* _Passage_:
- - - - - - -
Survivors of a reclusive Malibu millionaire shot dead in a drug raid last fall filed a federal civil rights lawsuit Monday, alleging that drug agents "murdered" Donald P. Scott after faking a marijuana sighting so they could seize his 200-acre ranch.
The Los Angeles County Sheriff's Department used false information to secure a search warrant, then descended on Scott's isolated Ventura County ranch in a raid that ended when Scott was shot Oct. 2 after he emerged from his bedroom, according to the suit.
"Scott, who was legally armed, . . . was ordered by defendants to lower the gun, and, when he complied, they shot and murdered him," said the lawsuit filed by lawyers Stephen and Marion R. Yagman in U. S. District Court in Los Angeles.
The suit contends that a multi-agency drug task force raided Scott's ranch--which the Yagmans said is worth tens of millions of dollars--so that it could be seized under federal forfeiture laws.
"This adventurism by these law enforcement officials was callous, reckless and un-American," the lawsuit said.
Capt. Larry Waldie, head of the sheriff's narcotics bureau, said deputies acted in good faith, did not raid the ranch to seize it and shot Scott only in self-defense.
"I do not believe it was an illegal raid in any way, shape or form," Waldie said. "And I think it is slanderous for (the Yagmans) to make an allegation of murder against a deputy sheriff."
The deputy who shot Scott, Detective Gary Spencer, was cleared of wrongdoing after an internal investigation and returned to duty. Spencer was named in Monday's filing.
- - - - - - -
* _Assigned task A_: Please retype the article on the Donald Scott lawsuit between "The suit contends" and "only in self-defense.", inclusive.
* _Assigned task B_: Extend the article on the Donald Scott lawsuit past its final sentence.

* _The data_:
- - - - - - -
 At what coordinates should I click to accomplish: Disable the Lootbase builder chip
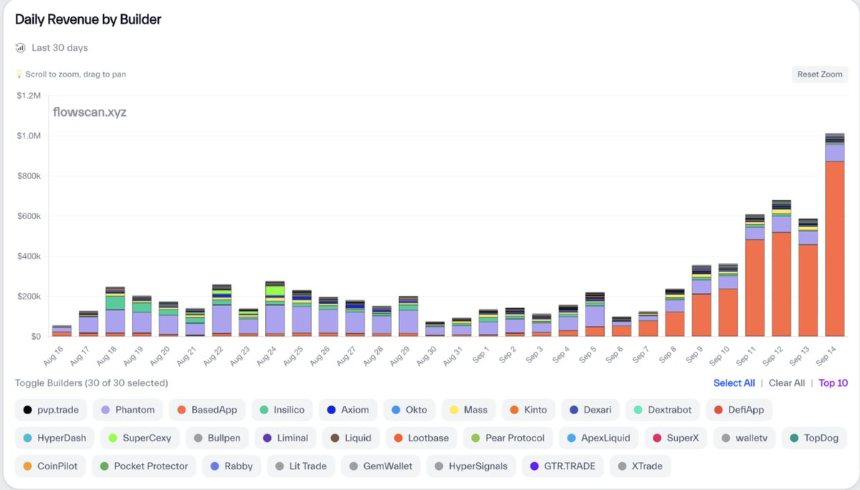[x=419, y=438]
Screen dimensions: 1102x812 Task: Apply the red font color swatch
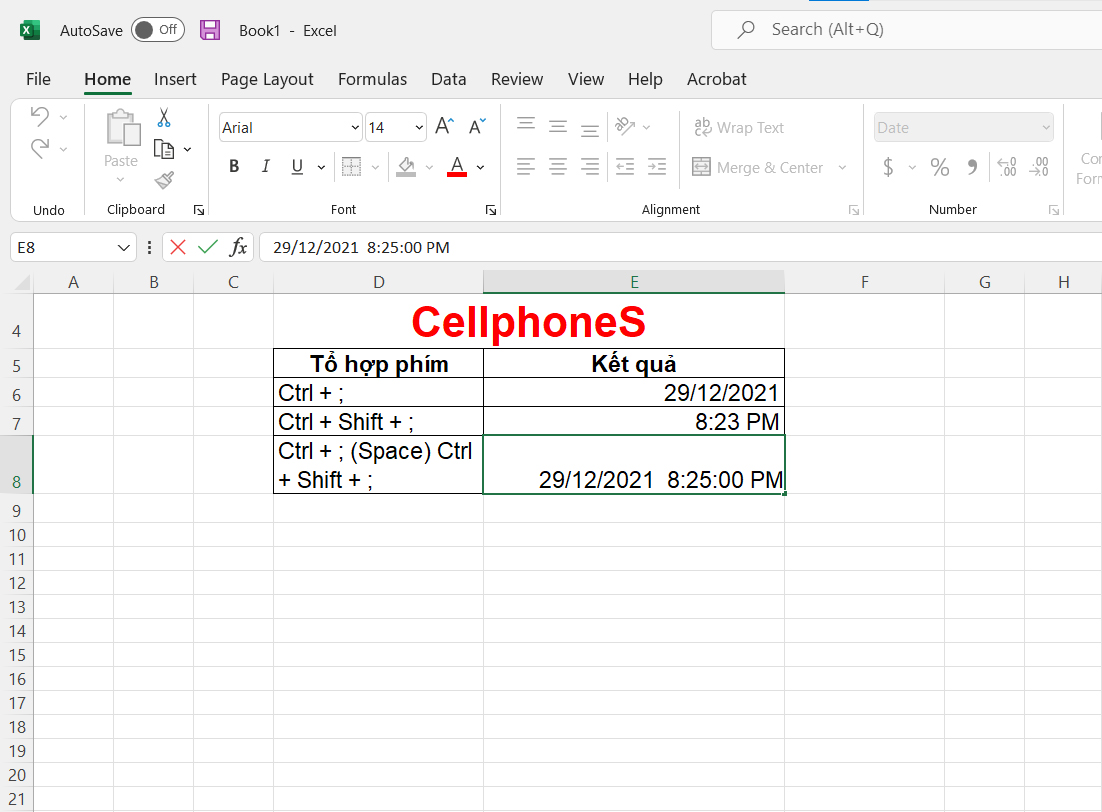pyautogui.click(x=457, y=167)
- - - - - - -
* _Expected output A_:
The suit contends that a multi-agency drug task force raided Scott's ranch--which the Yagmans said is worth tens of millions of dollars--so that it could be seized under federal forfeiture laws.
"This adventurism by these law enforcement officials was callous, reckless and un-American," the lawsuit said.
Capt. Larry Waldie, head of the sheriff's narcotics bureau, said deputies acted in good faith, did not raid the ranch to seize it and shot Scott only in self-defense.

* _Expected output B_:
The lawsuit, filed on behalf of Scott's estate, alleges that officers violated the rancher's constitutional rights by conducting an unreasonable search of his property, using excessive force against him and depriving him of his right to life, liberty and property.
Scott, 61, the heir to a Europe-based chemicals fortune, was killed about 8:40 a.m. on Oct. 2, when Spencer shot him twice after breaking into the main house at Trail's End Ranch.
The raid was carried out by a 27-person task force led by the Sheriff's Department and including agents from the U. S. Drug Enforcement Agency, the Los Angeles Police Department, National Park Service rangers and the California National Guard.
No drugs were found on the property.
The lawsuit names as defendants numerous Los Angeles city and county officials, including representatives from the sheriff's and police departments.
The task force operation was mounted after aerial surveillance of Scott's property by the DEA, which contended in court papers that the ranch was the site of illegal marijuana plant cultivation.
In January, a Ventura County coroner's investigation was inconclusive on whether Scott was pointing his handgun at deputies when he was shot.
Scott was holding a .38-caliber revolver in his right hand over his head, according to a Los Angeles County sheriff's spokesman and Scott's widow, Frances Plante Scott. When deputies ordered him to put the gun down, he was fatally shot as he lowered his arm.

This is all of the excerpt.